In Europe the Crisis Policy Response Is Substantial, But More Is Likely Needed

Over the past few weeks, European countries have stepped up virus containment measures aggressively, with most of the region now in lockdown. Gauging the exact economic impact of these measures is hard, but it is almost a certainty by now that Europe will experience a very deep recession, with falls in gross domestic product (GDP) in the double-digits, in annualized terms, during the first half of the year.

While the near-term GDP decline will most likely exceed the hit experienced during the 2007-2008 financial crisis, the difference this time is that the recession is not driven by fundamental imbalances, but by disruptions in activity caused by self-imposed virus containment measures. This means that, as deep as it may be, the recession does not need to be long and could be followed by a sharp rebound, in what could look like a V- or a U-shaped recovery.

While this is our base case, it is not a given. The conditions for a relatively quick and robust rebound rest on 1) the success in containing the virus within a reasonable horizon, and 2) a well calibrated economic policy response which avoids a prolonged economic and financial fallout from what will be a sudden stop for the European economy.

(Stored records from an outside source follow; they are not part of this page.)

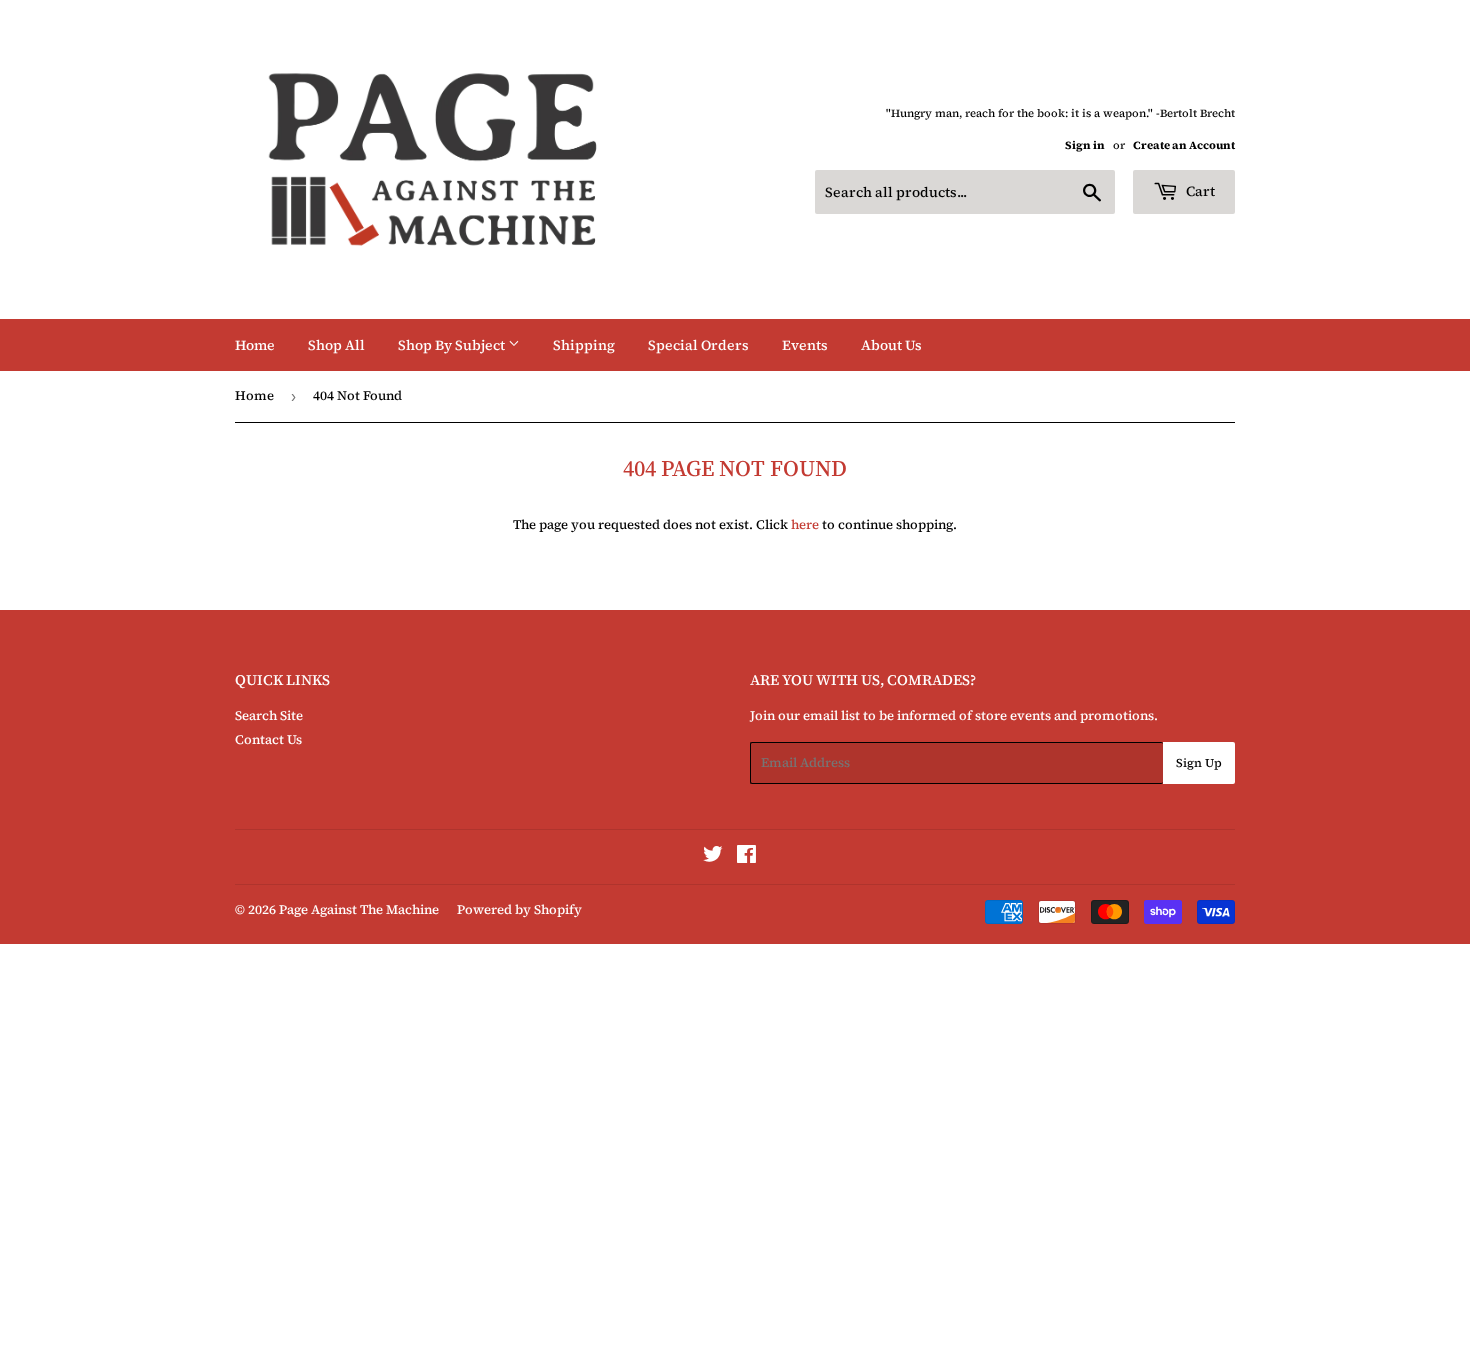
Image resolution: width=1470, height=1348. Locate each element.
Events (805, 345)
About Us (891, 345)
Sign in (1085, 145)
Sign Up (1199, 763)
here (805, 524)
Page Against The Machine (359, 909)
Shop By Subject (453, 345)
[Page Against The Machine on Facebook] (746, 857)
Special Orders (698, 345)
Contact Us (268, 739)
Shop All (336, 345)
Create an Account (1184, 145)
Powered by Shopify (519, 909)
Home (255, 345)
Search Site (269, 715)
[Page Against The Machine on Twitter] (713, 857)
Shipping (584, 345)
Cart (1199, 191)
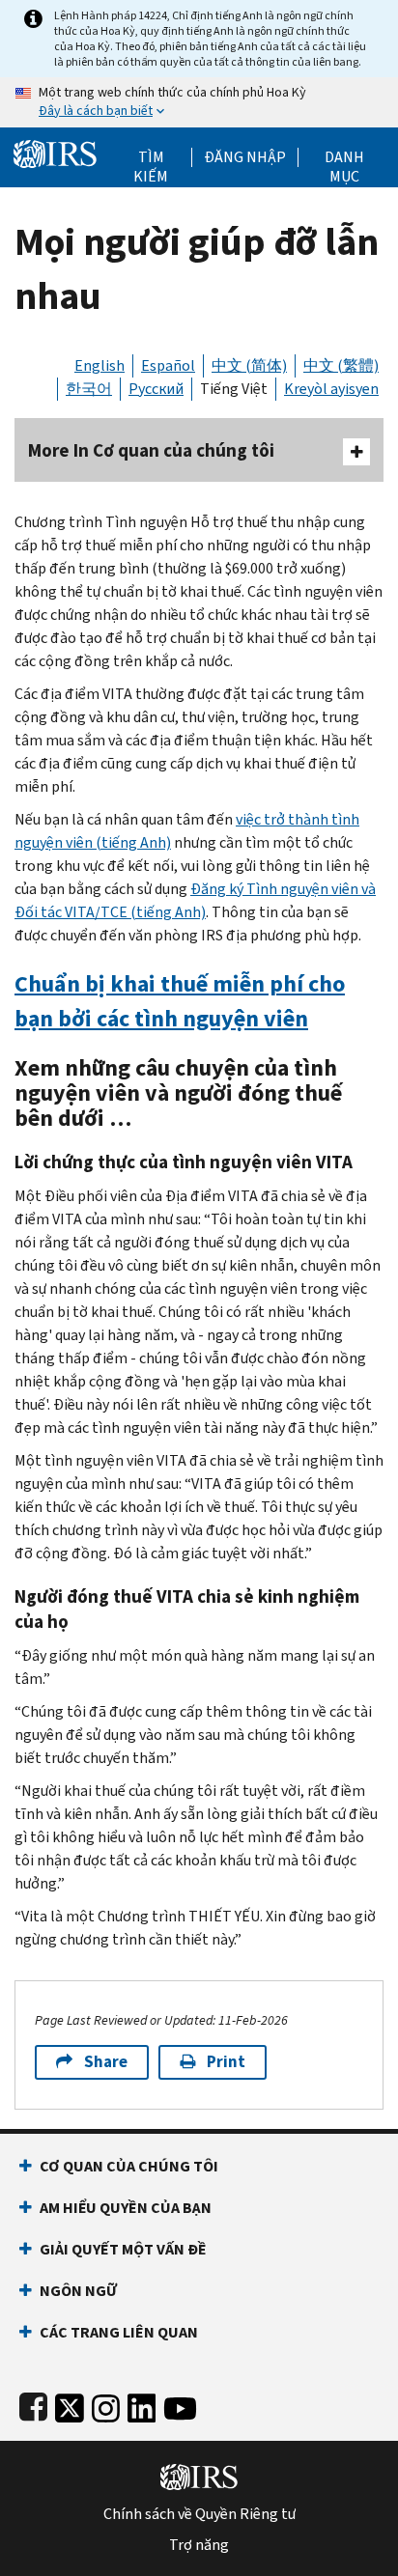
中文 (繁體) (341, 365)
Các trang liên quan (119, 2332)
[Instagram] (106, 2404)
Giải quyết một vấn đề (123, 2249)
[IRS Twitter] (69, 2404)
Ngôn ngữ (78, 2291)
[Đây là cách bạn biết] (199, 102)
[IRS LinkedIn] (142, 2404)
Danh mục (344, 157)
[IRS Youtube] (180, 2404)
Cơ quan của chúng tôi (129, 2166)
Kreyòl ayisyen (331, 388)
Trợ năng (199, 2545)
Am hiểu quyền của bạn (126, 2208)
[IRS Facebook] (33, 2404)
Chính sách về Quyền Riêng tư (199, 2514)
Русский (156, 388)
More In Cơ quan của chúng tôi (151, 450)
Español (168, 365)
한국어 (89, 388)
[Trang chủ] (55, 152)
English (99, 365)
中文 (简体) (249, 365)
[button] (245, 157)
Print (226, 2062)
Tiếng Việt (234, 388)
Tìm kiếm (150, 157)
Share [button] (106, 2062)
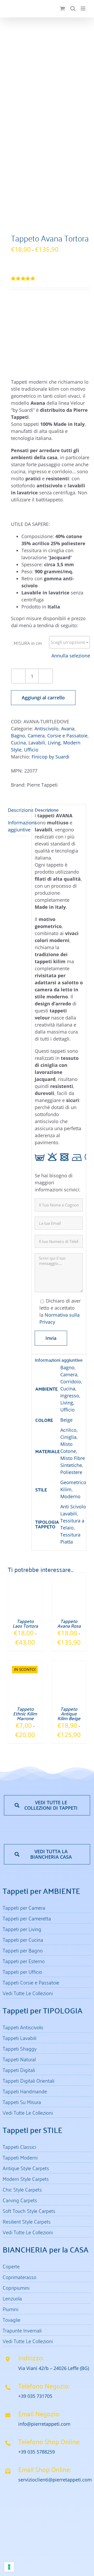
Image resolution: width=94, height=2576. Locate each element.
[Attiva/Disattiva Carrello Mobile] (62, 8)
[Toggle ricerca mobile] (72, 8)
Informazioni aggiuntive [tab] (18, 826)
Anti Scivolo (73, 1506)
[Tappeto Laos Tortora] (25, 1576)
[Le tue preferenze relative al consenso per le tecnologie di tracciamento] (9, 2567)
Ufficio (31, 749)
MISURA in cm (28, 643)
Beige (66, 1420)
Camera (36, 735)
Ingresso (69, 1395)
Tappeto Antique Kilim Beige (68, 1713)
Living (54, 742)
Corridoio (70, 1381)
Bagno (18, 735)
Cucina (18, 742)
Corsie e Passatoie (67, 735)
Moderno (70, 1496)
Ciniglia (68, 1437)
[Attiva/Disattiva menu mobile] (83, 8)
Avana (67, 728)
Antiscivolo (46, 728)
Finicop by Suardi (50, 757)
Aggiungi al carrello (43, 697)
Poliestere (71, 1472)
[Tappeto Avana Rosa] (69, 1576)
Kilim (66, 1489)
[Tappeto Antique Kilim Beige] (69, 1664)
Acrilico (68, 1430)
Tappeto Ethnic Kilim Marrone (25, 1713)
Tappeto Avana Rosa (69, 1623)
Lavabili (36, 742)
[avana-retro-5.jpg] (47, 127)
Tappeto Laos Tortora (25, 1623)
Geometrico (73, 1482)
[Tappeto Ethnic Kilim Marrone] (25, 1664)
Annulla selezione (70, 655)
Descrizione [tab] (18, 810)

Containment of the virus rests on governments’ determination to stop the spreading of infections and on people’s willingness to comply with the guidance given. China appears to have managed to control the virus within weeks. In Italy, the European country where the virus first started to spread rapidly, there are some encouraging signs from the slowdown in the daily growth rate of Covid-19 cases in response to draconian government policies, although these signs remain tentative so far. Other countries, arguably, are further behind in the process, although the more aggressive containment efforts implemented recently should start to yield some results in the coming weeks.

Regarding economic policy, efforts have been stepped up meaningfully. The European Central Bank (ECB) decided to add at least another EUR 870 billion (bn) to its quantitative easing (QE) programme in 2020, launched cheap liquidity operations for banks and eased the regulatory burden for the financial sector. The Bank of England (BoE) has launched a wave of similar easing measures too. Fiscal authorities across the region, meanwhile, have adopted fiscal easing packages worth 1%-4% of GDP, have offered credit guarantees aimed at making liquidity available to solvent companies and households; and introduced measures to protect household incomes at a time of significant disruption.